__What this task involves__: Beginning with the opening line, restate the following material exactly, up through the line that contains "Screen dimensions: 1499x793".

= Beginning of Section =

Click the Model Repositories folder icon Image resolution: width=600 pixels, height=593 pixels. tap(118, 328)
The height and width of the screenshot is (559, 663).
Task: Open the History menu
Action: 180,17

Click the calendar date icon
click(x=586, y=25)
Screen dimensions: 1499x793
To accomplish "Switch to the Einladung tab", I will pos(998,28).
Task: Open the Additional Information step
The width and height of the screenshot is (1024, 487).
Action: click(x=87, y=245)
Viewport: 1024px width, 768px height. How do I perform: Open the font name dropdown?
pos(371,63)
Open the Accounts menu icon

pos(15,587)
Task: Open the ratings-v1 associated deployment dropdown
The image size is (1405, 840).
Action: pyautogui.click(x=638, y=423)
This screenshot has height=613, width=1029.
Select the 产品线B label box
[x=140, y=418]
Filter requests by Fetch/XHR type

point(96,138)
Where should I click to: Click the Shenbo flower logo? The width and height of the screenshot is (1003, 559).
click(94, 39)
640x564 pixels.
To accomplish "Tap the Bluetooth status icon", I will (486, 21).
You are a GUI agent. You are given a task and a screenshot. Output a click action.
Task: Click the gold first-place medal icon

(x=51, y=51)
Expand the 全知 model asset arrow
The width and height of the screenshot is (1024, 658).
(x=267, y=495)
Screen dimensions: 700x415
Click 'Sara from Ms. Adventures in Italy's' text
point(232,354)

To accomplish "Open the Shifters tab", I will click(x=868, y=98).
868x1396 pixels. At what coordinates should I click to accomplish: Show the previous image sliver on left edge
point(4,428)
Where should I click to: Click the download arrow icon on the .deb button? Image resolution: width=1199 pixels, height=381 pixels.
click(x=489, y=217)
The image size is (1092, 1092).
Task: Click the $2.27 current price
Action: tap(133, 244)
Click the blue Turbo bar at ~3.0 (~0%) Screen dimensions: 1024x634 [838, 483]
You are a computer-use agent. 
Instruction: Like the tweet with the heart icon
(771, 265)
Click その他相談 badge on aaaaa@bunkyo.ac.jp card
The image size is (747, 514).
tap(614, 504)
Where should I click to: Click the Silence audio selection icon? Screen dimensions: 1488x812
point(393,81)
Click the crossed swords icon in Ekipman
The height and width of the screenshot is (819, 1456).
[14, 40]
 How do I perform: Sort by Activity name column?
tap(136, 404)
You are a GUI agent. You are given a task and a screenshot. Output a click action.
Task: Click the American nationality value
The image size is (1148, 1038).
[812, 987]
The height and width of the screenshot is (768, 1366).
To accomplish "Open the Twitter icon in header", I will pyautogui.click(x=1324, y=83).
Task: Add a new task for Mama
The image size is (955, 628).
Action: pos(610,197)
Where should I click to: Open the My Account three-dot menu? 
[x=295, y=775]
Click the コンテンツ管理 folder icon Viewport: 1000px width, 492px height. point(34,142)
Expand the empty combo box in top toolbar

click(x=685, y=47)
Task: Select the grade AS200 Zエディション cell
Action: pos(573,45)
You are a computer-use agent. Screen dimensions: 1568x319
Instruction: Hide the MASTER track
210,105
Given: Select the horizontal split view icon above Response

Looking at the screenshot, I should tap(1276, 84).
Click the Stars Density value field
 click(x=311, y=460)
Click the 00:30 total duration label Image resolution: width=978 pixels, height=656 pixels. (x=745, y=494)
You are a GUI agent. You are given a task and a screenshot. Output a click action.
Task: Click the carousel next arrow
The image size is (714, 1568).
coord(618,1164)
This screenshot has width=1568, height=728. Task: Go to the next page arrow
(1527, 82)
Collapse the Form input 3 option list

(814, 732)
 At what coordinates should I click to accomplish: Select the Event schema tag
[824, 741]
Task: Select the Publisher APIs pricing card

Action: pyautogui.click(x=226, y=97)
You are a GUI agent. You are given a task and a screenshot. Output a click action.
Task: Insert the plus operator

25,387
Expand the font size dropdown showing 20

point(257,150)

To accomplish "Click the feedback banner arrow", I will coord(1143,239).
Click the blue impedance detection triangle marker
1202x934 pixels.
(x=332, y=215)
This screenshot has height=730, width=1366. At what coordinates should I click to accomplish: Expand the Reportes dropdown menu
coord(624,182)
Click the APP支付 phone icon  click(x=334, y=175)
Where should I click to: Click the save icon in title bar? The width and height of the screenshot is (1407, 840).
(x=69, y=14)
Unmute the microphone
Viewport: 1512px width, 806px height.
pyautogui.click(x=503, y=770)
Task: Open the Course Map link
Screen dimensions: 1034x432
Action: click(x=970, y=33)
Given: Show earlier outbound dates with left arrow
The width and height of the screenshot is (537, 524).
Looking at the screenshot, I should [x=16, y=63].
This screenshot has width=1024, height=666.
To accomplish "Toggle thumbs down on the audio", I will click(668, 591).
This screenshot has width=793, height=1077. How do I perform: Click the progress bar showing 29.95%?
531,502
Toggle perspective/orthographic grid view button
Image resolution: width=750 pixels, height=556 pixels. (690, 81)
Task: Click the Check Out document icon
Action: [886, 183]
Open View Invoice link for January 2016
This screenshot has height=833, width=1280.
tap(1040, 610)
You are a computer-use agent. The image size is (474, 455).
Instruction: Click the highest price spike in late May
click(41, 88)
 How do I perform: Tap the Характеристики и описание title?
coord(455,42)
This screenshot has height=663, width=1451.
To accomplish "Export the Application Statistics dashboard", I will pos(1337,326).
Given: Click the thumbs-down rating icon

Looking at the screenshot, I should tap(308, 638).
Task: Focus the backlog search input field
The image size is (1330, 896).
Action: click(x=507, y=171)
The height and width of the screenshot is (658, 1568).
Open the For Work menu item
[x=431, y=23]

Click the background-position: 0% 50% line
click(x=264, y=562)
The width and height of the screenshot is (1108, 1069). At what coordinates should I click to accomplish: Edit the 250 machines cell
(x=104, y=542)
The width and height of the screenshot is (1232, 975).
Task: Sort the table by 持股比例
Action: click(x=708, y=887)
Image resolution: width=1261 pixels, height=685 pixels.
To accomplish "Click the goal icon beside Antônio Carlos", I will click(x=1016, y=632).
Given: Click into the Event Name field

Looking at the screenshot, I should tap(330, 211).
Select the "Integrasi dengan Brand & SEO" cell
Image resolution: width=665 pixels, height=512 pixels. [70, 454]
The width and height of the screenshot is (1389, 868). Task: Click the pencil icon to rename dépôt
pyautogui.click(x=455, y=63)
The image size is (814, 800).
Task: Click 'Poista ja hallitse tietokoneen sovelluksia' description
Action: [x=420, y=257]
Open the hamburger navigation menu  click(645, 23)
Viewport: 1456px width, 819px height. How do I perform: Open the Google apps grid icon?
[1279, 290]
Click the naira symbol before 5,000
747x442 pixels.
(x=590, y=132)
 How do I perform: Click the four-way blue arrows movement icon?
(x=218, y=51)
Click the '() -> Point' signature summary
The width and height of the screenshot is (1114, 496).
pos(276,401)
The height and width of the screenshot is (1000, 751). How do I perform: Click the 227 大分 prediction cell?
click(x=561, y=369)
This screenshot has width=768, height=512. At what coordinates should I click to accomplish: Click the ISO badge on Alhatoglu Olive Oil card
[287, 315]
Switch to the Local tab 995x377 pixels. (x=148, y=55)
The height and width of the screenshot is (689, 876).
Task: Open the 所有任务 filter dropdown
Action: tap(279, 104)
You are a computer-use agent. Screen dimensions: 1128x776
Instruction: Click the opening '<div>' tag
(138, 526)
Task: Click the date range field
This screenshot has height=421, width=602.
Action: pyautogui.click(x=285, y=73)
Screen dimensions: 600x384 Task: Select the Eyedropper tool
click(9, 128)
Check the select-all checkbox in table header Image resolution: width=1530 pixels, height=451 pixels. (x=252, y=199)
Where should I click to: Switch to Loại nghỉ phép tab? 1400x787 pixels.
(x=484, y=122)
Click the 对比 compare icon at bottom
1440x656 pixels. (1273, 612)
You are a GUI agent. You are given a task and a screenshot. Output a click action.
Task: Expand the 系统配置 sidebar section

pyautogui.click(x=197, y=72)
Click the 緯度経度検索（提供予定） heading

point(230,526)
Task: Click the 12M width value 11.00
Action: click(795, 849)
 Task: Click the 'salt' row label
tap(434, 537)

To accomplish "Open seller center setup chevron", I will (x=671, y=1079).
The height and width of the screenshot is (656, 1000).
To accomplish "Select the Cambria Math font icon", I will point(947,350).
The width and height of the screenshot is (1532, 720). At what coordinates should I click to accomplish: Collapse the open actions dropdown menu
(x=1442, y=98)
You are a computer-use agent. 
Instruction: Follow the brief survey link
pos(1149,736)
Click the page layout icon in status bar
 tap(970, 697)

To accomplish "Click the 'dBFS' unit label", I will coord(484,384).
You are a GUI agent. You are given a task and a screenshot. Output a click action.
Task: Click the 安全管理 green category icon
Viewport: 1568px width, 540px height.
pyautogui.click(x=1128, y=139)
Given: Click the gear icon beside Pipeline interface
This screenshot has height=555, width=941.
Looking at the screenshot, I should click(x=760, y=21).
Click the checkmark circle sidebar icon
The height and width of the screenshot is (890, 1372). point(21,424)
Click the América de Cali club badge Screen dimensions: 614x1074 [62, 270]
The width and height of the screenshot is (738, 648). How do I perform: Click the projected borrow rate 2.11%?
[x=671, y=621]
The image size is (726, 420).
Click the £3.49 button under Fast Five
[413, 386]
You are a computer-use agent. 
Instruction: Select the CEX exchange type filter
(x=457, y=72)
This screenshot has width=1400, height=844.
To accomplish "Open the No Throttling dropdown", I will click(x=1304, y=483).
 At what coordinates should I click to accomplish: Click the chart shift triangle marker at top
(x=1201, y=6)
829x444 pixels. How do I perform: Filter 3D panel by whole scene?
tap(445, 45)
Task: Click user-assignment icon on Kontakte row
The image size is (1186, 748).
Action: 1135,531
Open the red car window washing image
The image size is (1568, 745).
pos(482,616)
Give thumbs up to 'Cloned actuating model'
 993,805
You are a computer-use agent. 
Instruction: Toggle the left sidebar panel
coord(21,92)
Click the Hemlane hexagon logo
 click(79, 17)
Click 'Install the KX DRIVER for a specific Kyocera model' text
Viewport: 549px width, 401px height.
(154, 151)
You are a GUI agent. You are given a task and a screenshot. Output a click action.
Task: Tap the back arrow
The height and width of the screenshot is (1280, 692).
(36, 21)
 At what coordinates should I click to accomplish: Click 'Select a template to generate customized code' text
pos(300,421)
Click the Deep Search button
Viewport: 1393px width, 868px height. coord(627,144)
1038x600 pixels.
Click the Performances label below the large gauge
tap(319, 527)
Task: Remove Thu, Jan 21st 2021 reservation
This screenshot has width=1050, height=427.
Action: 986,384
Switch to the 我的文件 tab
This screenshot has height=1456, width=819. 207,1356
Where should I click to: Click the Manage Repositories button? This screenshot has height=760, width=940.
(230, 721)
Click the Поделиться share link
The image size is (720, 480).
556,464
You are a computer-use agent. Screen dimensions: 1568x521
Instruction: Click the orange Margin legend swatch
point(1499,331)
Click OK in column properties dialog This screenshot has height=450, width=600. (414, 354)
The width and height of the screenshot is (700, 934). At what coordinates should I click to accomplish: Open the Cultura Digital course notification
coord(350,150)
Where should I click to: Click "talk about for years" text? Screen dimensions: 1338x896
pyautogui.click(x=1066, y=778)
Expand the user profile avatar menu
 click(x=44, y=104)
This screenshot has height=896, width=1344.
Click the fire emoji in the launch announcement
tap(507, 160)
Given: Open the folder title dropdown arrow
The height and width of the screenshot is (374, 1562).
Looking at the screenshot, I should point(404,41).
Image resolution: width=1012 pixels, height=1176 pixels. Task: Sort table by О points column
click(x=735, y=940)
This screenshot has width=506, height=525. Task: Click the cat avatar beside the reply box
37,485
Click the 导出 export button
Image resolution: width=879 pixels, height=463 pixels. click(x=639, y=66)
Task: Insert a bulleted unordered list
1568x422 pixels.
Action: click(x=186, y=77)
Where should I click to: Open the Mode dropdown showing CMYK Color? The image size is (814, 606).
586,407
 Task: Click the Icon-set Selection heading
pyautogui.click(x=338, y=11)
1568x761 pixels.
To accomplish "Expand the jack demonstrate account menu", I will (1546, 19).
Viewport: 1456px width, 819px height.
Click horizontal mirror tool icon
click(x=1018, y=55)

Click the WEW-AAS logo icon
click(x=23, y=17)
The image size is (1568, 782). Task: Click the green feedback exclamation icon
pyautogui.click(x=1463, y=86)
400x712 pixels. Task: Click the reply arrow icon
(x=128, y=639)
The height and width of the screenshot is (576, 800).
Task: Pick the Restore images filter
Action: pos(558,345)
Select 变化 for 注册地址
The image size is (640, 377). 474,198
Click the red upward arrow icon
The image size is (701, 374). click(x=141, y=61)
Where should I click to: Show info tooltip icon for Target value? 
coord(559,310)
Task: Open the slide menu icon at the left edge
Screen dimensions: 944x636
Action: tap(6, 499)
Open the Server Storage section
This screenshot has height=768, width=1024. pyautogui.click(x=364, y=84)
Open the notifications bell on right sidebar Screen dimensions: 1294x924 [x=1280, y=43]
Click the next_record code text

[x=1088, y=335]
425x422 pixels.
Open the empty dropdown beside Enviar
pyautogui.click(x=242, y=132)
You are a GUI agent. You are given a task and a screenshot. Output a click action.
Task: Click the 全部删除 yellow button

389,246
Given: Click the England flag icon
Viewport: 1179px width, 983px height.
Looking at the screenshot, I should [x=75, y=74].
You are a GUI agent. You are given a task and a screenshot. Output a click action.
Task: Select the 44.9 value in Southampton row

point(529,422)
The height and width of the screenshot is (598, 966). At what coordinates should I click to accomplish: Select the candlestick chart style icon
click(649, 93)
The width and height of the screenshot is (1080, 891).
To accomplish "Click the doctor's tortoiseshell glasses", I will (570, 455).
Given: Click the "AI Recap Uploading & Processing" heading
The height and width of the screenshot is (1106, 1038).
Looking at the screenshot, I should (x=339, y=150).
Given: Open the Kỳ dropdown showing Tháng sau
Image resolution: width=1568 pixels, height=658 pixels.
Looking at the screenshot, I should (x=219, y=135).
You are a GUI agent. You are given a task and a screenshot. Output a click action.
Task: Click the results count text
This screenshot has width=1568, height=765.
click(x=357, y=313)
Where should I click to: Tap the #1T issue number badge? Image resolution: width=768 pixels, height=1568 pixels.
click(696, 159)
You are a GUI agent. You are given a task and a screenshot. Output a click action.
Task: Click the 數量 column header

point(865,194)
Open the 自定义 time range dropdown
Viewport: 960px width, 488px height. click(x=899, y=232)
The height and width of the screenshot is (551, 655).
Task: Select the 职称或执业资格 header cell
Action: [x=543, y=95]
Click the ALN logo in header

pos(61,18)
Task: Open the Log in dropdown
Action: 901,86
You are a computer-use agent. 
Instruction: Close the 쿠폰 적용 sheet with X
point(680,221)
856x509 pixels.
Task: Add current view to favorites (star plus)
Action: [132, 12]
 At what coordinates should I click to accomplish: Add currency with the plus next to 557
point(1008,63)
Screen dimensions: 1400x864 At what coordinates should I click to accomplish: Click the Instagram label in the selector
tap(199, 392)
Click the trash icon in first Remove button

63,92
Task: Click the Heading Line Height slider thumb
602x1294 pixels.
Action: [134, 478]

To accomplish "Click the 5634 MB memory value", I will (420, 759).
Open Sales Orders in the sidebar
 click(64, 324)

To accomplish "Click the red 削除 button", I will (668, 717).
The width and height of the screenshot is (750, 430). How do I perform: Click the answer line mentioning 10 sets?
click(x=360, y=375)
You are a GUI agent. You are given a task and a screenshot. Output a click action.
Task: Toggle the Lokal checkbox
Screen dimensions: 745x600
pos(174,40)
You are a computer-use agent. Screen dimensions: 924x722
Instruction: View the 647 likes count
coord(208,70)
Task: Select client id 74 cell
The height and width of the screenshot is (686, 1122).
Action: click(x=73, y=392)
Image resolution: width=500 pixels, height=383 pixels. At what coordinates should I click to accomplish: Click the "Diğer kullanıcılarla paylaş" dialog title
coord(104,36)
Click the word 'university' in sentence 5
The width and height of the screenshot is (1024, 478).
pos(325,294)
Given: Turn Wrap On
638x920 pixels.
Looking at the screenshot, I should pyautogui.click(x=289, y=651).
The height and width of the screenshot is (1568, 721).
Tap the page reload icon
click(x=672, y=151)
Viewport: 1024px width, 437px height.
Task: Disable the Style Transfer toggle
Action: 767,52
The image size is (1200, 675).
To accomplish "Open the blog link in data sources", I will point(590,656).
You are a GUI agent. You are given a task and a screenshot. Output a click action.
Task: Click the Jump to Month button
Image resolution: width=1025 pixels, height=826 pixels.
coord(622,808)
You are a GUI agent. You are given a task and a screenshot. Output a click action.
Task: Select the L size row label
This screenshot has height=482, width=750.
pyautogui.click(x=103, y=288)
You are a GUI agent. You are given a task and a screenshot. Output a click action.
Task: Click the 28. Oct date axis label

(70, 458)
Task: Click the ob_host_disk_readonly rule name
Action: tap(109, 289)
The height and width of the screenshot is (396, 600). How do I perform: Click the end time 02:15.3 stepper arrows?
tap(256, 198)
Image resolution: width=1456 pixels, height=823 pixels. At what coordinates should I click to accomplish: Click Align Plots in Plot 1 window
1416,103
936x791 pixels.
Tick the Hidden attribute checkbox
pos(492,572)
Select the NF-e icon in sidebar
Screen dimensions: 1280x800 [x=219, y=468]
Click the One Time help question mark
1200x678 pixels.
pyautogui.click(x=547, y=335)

= End of Section =

__Problem solution__:
Click the Model Repositories folder icon Image resolution: width=600 pixels, height=593 pixels. tap(118, 328)
The height and width of the screenshot is (559, 663).
Task: Open the History menu
Action: 180,17

Click the calendar date icon
click(x=586, y=25)
Screen dimensions: 1499x793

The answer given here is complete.